One issue that I believe holds back earlier experimentation is that MySQL is not modular. Even the engines that you can use in it, if built as plugins, do not seem to be switchable from one minor version to another.

This leads to 2 issues:

  • any breakage or bug (and all software has bugs, that is inevitable) requires you when it is fixed to upgrade to a new version. That new version has changes in many different components. Sometimes that is fine but sometimes that may bring in new bugs which cause their own problems
  • potentially the developers of MySQL could replace a “GA module” with a more experimental version of that module which maybe has more features, could perform better but maybe breaks. Changing a single module is hopefully much safer than changing a full binary for a development version, and that should be much easier to do on spare machines. A module such as this would be something I could much more easily test than installing 5.7.4 on lots of machines.

However, the problem is that MySQL is not modular and that is where several people have explained to me my madness and how hard it is to achieve things like this. My current employer likes to push out changes in small chunks, look at the result of those small changes and then if they seem good, go ahead and do more. If something goes wrong, back it out and look elsewhere to do things.
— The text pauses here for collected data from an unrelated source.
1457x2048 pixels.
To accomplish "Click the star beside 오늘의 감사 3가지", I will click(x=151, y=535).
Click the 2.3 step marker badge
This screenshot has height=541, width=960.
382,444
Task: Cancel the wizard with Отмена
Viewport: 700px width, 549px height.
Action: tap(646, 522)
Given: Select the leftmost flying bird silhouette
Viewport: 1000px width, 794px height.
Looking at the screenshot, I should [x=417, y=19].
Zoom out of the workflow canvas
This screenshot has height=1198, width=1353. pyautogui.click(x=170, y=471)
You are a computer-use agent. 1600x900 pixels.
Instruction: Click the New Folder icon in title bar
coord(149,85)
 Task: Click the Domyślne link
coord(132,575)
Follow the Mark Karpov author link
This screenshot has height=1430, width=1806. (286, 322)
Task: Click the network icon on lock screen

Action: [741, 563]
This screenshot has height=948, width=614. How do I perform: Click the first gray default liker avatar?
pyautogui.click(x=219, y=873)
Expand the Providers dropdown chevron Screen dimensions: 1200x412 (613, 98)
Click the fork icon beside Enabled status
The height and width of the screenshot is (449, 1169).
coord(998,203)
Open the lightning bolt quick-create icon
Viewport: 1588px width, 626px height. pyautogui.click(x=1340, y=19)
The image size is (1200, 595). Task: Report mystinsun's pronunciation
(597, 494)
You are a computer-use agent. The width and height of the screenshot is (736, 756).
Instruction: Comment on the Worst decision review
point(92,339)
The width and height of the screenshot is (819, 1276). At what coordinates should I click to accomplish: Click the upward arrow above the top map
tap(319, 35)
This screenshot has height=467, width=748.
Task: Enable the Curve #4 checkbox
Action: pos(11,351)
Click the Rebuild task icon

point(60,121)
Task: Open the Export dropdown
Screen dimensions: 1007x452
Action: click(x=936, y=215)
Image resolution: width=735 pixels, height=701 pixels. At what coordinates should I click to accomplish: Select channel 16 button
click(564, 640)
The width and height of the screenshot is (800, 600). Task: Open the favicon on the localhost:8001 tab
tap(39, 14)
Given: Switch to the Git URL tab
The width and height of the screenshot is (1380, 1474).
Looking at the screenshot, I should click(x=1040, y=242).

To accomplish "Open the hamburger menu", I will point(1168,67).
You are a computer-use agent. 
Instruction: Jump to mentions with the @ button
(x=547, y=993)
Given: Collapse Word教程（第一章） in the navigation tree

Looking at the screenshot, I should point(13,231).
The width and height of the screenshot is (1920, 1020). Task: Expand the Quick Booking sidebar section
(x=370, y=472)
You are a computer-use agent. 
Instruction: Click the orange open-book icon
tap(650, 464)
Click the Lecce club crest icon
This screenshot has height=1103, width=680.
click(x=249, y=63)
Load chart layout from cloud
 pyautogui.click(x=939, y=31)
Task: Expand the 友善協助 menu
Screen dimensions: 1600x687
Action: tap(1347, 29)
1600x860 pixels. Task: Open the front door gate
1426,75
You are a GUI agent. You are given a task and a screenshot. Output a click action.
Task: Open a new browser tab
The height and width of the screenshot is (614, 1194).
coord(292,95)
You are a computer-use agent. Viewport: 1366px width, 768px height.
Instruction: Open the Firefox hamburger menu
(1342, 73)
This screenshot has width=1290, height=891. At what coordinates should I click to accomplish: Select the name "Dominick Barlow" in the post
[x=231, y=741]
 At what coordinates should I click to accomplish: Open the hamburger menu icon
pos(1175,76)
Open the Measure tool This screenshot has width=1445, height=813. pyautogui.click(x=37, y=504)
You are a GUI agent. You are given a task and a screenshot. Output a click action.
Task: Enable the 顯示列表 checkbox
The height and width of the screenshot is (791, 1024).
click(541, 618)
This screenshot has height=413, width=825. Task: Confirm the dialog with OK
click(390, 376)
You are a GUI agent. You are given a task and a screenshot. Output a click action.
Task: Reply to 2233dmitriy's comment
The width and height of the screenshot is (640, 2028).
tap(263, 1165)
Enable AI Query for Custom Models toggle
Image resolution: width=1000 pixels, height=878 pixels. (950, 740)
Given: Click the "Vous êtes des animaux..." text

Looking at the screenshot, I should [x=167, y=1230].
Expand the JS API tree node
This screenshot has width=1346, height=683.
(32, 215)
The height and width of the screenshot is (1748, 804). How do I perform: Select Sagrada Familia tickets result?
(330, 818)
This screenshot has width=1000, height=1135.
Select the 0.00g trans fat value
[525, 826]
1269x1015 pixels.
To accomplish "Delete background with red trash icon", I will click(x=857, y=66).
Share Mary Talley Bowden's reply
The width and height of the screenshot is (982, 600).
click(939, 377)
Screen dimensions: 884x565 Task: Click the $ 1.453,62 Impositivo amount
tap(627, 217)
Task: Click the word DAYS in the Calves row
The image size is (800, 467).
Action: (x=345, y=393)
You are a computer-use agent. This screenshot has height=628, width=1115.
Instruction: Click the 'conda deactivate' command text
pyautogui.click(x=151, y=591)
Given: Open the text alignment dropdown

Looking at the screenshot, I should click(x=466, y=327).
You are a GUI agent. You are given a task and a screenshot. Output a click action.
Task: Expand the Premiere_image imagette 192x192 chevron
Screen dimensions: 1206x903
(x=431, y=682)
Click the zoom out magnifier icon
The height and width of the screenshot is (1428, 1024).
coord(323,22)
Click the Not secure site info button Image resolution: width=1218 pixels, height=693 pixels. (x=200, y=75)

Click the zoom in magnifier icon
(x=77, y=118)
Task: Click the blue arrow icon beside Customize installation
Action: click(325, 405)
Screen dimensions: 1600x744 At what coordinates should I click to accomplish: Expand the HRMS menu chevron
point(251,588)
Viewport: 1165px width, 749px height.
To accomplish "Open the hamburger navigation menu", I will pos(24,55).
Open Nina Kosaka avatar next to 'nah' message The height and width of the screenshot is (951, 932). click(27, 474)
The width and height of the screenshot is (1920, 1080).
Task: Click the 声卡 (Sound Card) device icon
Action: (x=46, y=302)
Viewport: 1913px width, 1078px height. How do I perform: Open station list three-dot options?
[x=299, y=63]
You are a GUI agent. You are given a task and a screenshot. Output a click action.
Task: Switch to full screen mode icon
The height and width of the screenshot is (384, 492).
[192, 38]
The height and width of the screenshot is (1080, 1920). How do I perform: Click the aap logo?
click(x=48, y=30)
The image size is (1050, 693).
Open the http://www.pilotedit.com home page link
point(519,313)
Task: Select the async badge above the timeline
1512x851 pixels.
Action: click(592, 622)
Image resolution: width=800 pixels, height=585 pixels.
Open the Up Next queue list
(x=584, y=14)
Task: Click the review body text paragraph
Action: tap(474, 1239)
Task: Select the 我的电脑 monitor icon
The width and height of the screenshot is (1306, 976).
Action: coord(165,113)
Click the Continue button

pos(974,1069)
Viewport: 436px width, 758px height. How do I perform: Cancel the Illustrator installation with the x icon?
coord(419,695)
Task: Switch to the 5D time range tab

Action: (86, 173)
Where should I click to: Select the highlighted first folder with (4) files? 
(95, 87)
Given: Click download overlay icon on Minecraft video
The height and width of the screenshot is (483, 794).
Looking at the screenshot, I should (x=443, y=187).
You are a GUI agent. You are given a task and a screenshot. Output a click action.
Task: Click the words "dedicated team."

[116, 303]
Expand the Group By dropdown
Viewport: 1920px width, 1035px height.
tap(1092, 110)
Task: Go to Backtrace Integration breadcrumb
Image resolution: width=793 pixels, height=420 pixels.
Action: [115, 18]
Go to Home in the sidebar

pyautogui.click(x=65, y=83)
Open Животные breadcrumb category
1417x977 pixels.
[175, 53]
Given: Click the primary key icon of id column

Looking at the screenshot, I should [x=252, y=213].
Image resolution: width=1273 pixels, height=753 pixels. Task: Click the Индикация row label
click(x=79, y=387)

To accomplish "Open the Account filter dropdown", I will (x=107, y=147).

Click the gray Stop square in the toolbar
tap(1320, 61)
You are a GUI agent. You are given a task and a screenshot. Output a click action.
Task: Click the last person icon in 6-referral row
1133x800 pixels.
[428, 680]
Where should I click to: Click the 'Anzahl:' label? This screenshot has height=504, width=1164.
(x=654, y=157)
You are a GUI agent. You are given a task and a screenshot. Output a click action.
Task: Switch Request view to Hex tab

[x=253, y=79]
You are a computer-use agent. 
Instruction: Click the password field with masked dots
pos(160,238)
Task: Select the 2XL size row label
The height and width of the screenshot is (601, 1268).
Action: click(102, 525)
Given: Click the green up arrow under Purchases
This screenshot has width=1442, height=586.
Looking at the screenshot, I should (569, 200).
Doing the same on a database server not designed that way may well be hard, but making small changes along these lines would I think longer term help improve things and give the people that use a GA MySQL the opportunity to try out new ideas, give feedback quickly and allow things to evolve.

Inevitably when you start to build interfaces like this some interfaces need to change to allow to allow for a larger redesign of the innards of a system. That is fine, when it happens we’ll move over to that and a DEV version will have these new much improved features and we may have to wait longer for that.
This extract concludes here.